The Execution Trap

All leaders have three main areas of focus. Setting strategy and direction, leading efforts to improve the way the organisation operates, and dealing with the day to day operations in their area. Whether you are the CEO dealing with organisational strategy, transformation programs and strategic initiatives, or a team lead looking at your strategy for implementing the next project, improved processes and managing a backlog of user stories, all leaders have these three areas of concern.  

One of the most common problems I see facing leaders today is what I call the Execution Trap - leaders who are trapped in a system that diverts all their attention towards operational matters and leaves them no time or mental capacity to deal with their other areas of responsibility.

How do Leaders get trapped?

Getting trapped in execution is easy. Leaders exist in a world of competing priorities. Leaders are chronically time poor and worse, have to switch contexts constantly, which adds additional mental effort on top of everything they do. Operational matters are often time sensitive and, by the time they have been escalated up to the leader, quite urgent. They tend to grab the leader’s attention over things that are longer term and more strategic in nature. We also have a natural bias towards dealing with operational things - most of us start our careers in operational roles, and we progress in organisations because we are good at them. All this leads to a natural bias in leaders towards a focus on the operational rather than the strategic.

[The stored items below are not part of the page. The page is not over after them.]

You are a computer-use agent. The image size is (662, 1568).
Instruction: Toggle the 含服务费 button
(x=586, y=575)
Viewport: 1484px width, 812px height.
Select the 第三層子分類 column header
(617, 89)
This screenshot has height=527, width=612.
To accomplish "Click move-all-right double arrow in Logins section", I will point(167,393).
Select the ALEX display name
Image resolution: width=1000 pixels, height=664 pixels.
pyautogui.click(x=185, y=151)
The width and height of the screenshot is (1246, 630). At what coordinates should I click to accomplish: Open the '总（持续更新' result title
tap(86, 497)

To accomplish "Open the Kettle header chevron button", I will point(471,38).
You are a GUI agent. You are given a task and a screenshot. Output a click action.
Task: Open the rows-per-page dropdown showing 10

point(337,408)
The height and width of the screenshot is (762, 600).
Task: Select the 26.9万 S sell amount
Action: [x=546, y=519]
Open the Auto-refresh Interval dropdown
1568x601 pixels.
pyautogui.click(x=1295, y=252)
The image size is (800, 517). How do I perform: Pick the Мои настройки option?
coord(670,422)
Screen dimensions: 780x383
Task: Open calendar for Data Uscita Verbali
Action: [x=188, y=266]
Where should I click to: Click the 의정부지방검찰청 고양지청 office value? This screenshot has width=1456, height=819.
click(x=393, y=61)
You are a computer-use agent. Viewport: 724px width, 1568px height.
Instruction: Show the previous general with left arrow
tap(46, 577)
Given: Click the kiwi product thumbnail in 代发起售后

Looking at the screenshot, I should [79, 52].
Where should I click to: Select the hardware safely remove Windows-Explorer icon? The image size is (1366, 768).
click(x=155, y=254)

As an example - a CTO I was working with had to step out of an important all-day C-level strategy workshop to deal with a production issue. That CTO had 600 people in their organisation who could have handled that issue without them. There was no need for corporate damage control. There was really no reason for the CTO to be involved at all. As we discussed it, it became clear that throughout their career, they had always dealt with production issues, first as a developer, then as a team lead and a development manager, and so on. They were always at the centre of the response to production issues. So as they grew in seniority, the CTO had built processes to manage issues that continued to put themselves at the centre, with the result that they spent their time looking after production, rather than looking after technical strategy, which, as CTO, was their responsibility. They had trapped themselves in execution.

Trapped by the system

Consider a CEO who told me that his biggest problem was that he had no time to be a CEO, that he spent all his time fighting fires and dealing with escalations. No one would make a decision without his input because a previous CEO had ruled with a culture of fear and ensured that no one would do anything without his approval. Now the current CEO was trapped in execution by the corporate culture.

So leaders can trap themselves in execution, or they can be trapped in execution by the organisation’s culture, which was itself created by other (often long-departed) leaders.

Trapped Organisations

Once a leader is stuck in execution, they trap their whole organisation there as well. When all the leader cares about is the status of projects or managing a few KPI’s, then that’s all the people in the organisation will focus on as well. People take their cues on what’s important from their leaders. They will focus on what you focus on.

Organisations that are trapped in execution tend to perform poorly because they lack good strategic direction. Any strategic direction they have has been pulled together quickly between escalations by people whose focus is elsewhere. They also tend to neglect improvements. They are so focussed on the status of work that they never stop to wonder whether there is a better way. 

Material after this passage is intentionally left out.